Pero Jesús estaba ahí, caminando con ellos a su lado. En su dolor, no los dejó solos,
más bien los acompañaba, les hablaba. El problema no era de Jesús, el problema
estaba en ellos y en su dolor. Siempre es así: en medio del sufrimiento siempre
está Jesús, en medio del dolor siempre tenemos el consuelo. El dolor no nos deja
verlo, pero ahí está, hablando, acompañando, sosteniendo, y por qué no, sufriendo
con nosotros también. Ese supuesto abandono de Dios que mucha gente siente en
pleno sufrimiento, esa aparente soledad, es falsa, es solo un síntoma del mismo
dolor. Dios no nos deja ni un momento, menos cuando más lo necesitamos.

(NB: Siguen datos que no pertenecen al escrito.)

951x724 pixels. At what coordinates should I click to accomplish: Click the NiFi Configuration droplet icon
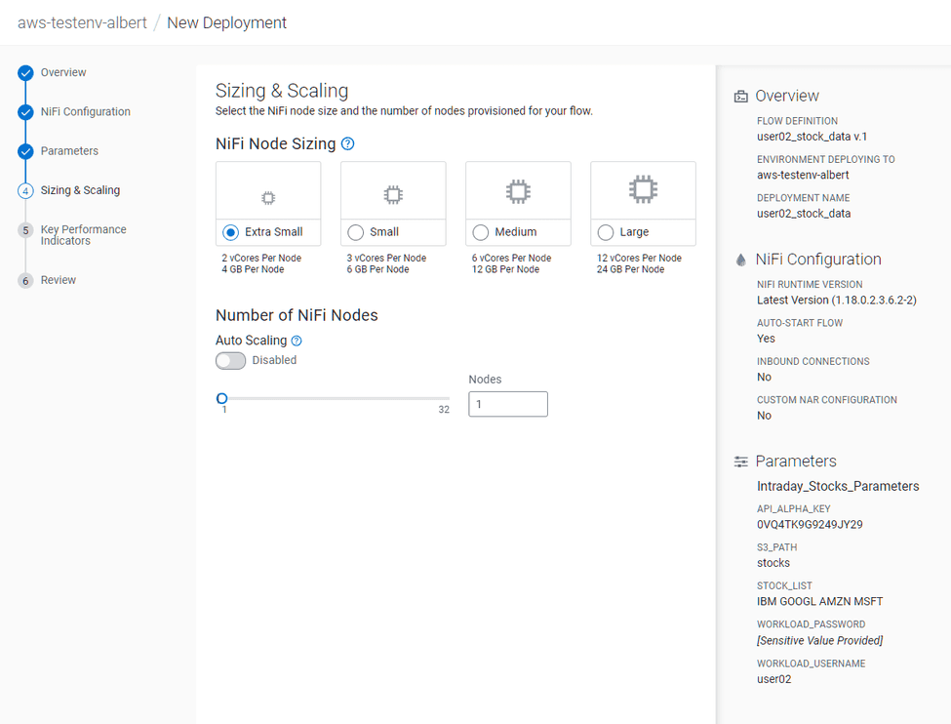(x=739, y=259)
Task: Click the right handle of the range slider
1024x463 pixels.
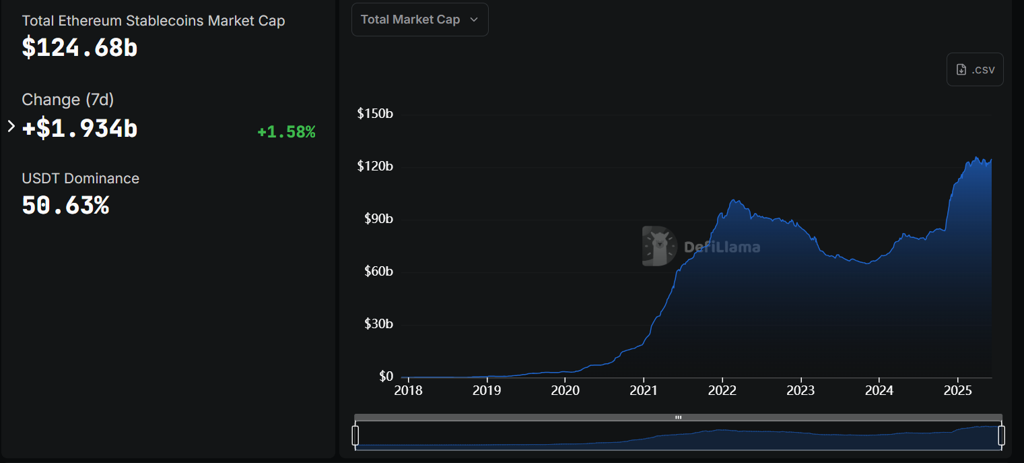Action: (x=1002, y=435)
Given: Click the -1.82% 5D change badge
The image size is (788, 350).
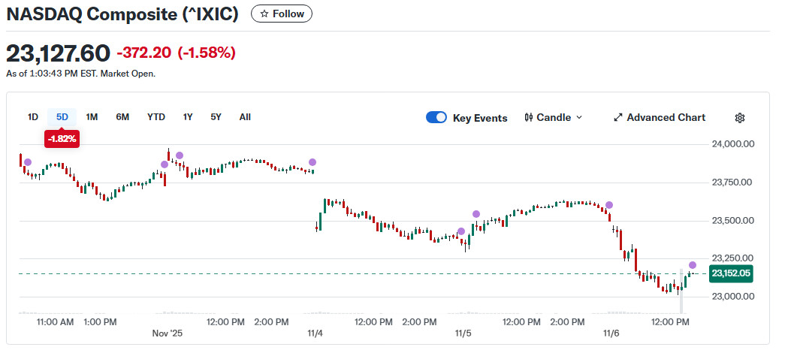Looking at the screenshot, I should [61, 139].
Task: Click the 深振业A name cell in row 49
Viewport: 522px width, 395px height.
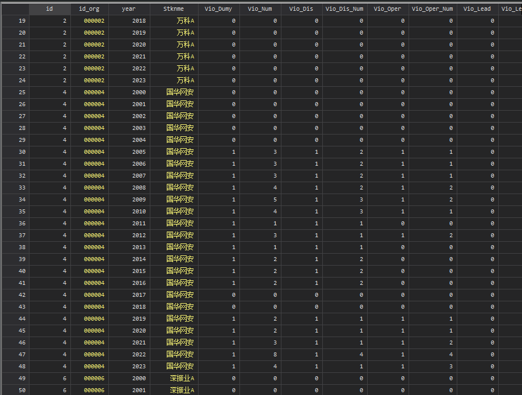Action: (x=182, y=379)

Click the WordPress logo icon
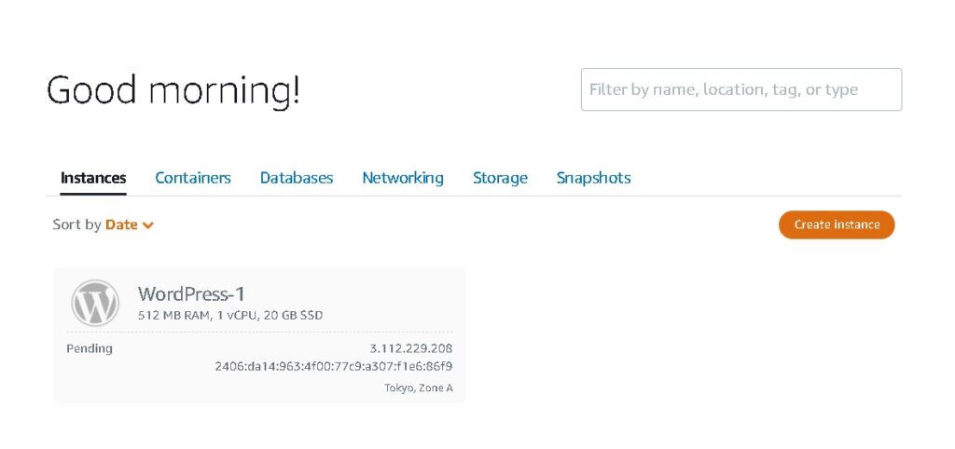95,303
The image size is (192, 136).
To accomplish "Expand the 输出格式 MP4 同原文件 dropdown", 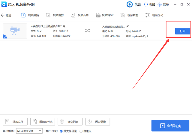I will [29, 131].
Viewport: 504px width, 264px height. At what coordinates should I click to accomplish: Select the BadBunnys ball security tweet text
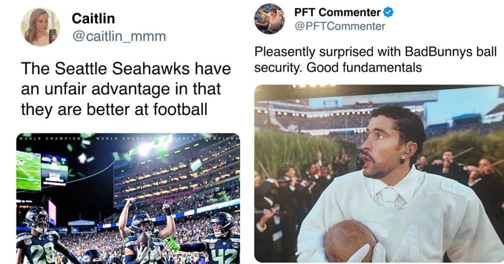point(375,60)
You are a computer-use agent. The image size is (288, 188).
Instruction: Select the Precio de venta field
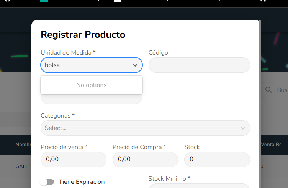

Nuestros problemas son nuestros problemas, nuestros errores son solo nuestros y
tenemos que hacernos cargo de ellos aunque nos hagan sufrir, y también
nuestros dolores nos tocan sufrirlos solo a nosotros. Quizá por eso Dios no suele
intervenir en ellos. Si lo hiciera, nos volveríamos unos seres muy inmaduros y
débiles (aunque siempre está la posibilidad de un milagro). En esos momentos,
Dios acompaña y sostiene, de manera que el dolor se hace compartido, y aunque
eso no lo atenúa, por lo menos se hace llevadero.

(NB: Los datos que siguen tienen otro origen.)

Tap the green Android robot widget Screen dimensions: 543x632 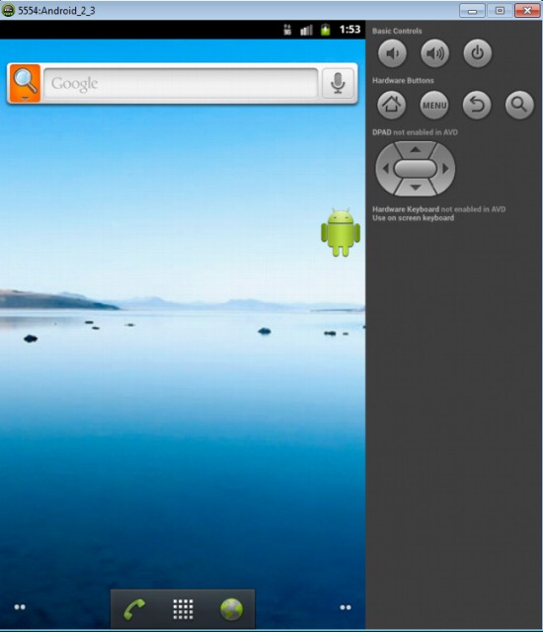(341, 232)
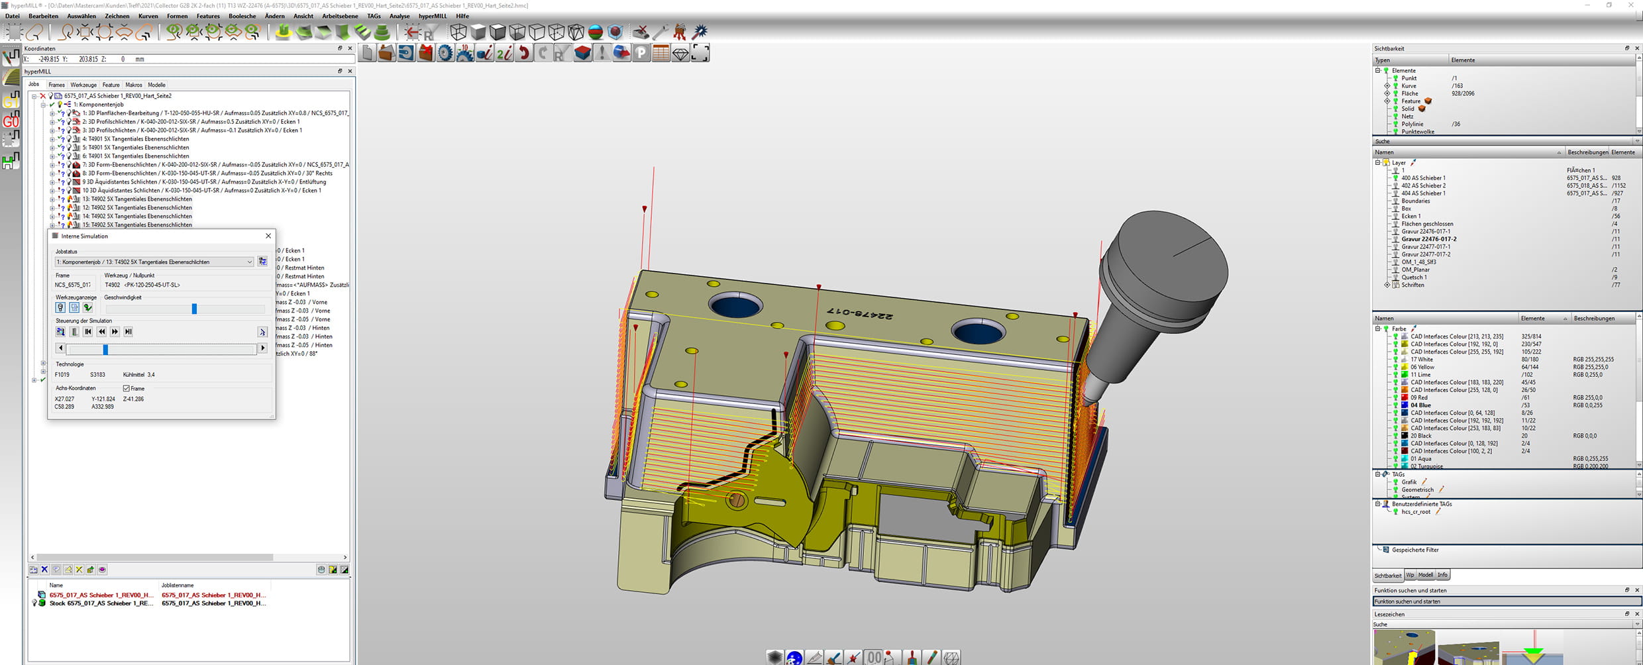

¿Cómo encontrar el equilibrio en medio de las crisis? ¿Cómo quitarnos el antifaz
que nos coloca el dolor para poder ver y pensar? La reacción debe ser la misma que
suele tener una persona que se está ahogando, que instintivamente estira los
brazos para agarrarse lo de lo primero que encuentre o de lo que tenga más cerca.

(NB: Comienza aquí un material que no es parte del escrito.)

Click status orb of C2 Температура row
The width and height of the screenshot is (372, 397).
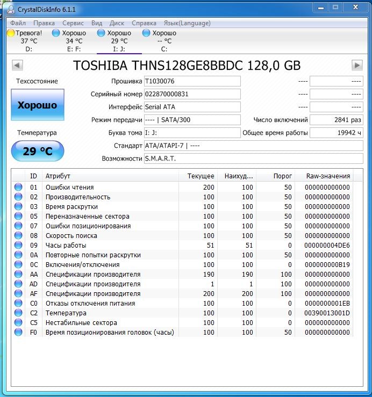18,313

Y ya hemos dicho que lo más cercano a nosotros en esos momentos duros es Dios.
Por tanto, la reacción correcta no es alejarse, renegar o culpar a Dios, sino
acercarse a él, aunque no se le sienta en un principio. Solo la cercanía con Dios
puede devolvernos la esperanza, la alegría, el equilibrio y el sentido de la vida. El
desenlace de la historia de los discípulos de Emaús nos especifica cómo podemos
volver a sentir a Dios. En primer lugar, nos dice el texto que, ante la incapacidad de
reconocerlo, Jesús “les interpretó lo que se decía de él en todas las Escrituras,
comenzando por Moisés y siguiendo por los profetas” (Lc 24,27). Las Escrituras, la
oración con la Palabra de Dios es un buen medio para encontrar respuestas y
consuelo en medio de las crisis. Luego, el mismo relato nos cuenta que, cuando
atardecía, los discípulos invitaron a Jesús a quedarse con ellos, y allí él “tomó pan,
pronunció la bendición, lo partió y se lo dio. En ese momento se les abrieron los
ojos y lo reconocieron…” (Lc 24,30-31). Solo cuando Jesús tomó pan, lo bendijo y
lo repartió, señales inequívocas de que se está hablando de la Eucaristía, ellos lo
pudieron reconocer. La Eucaristía, la comunión, los sacramentos en general, tienen
la capacidad de devolvernos la fuerza que perdimos por el dolor. Por último, el
evangelio agrega un dato más: los discípulos, después de reconocer a Jesús, “de
inmediato se levantaron y volvieron a Jerusalén, donde encontraron reunidos a los
Once y a los del grupo… y contaron lo sucedido por el camino y cómo lo habían
reconocido al partir el pan” (Lc 24,33.35). Una vez que volvieron a experimentar la
alegría y conectaron nuevamente con su esperanza, estos dos hombres
compartieron esa dicha con los demás, su felicidad se la regalaron a los otros que
estaban tan tristes como ellos al principio, con la finalidad de que también se
alegren y salgan de ese cuadro de dolor. Al acto de pensar en la felicidad de los
demás se le llama “caridad”.
La oración, los sacramentos y caridad nos permiten sentir a Dios cercano, y aunque
el dolor sea grande, la fuerza de estas tres realidades puede hacernos recuperar el
equilibrio para pensar y salir de la crisis. La solución está en no quedarse con el
antifaz del dolor, saber reaccionar, no dar el paso atrás, evitar volver al Emaús de
cada uno. Por eso, de todos los pueblos de Tierra Santa que quisiera conocer, el
que menos me interesa es Emaús. No debe ser un lugar atractivo, me da miedo
estar allí. Les aconsejo que no vayan.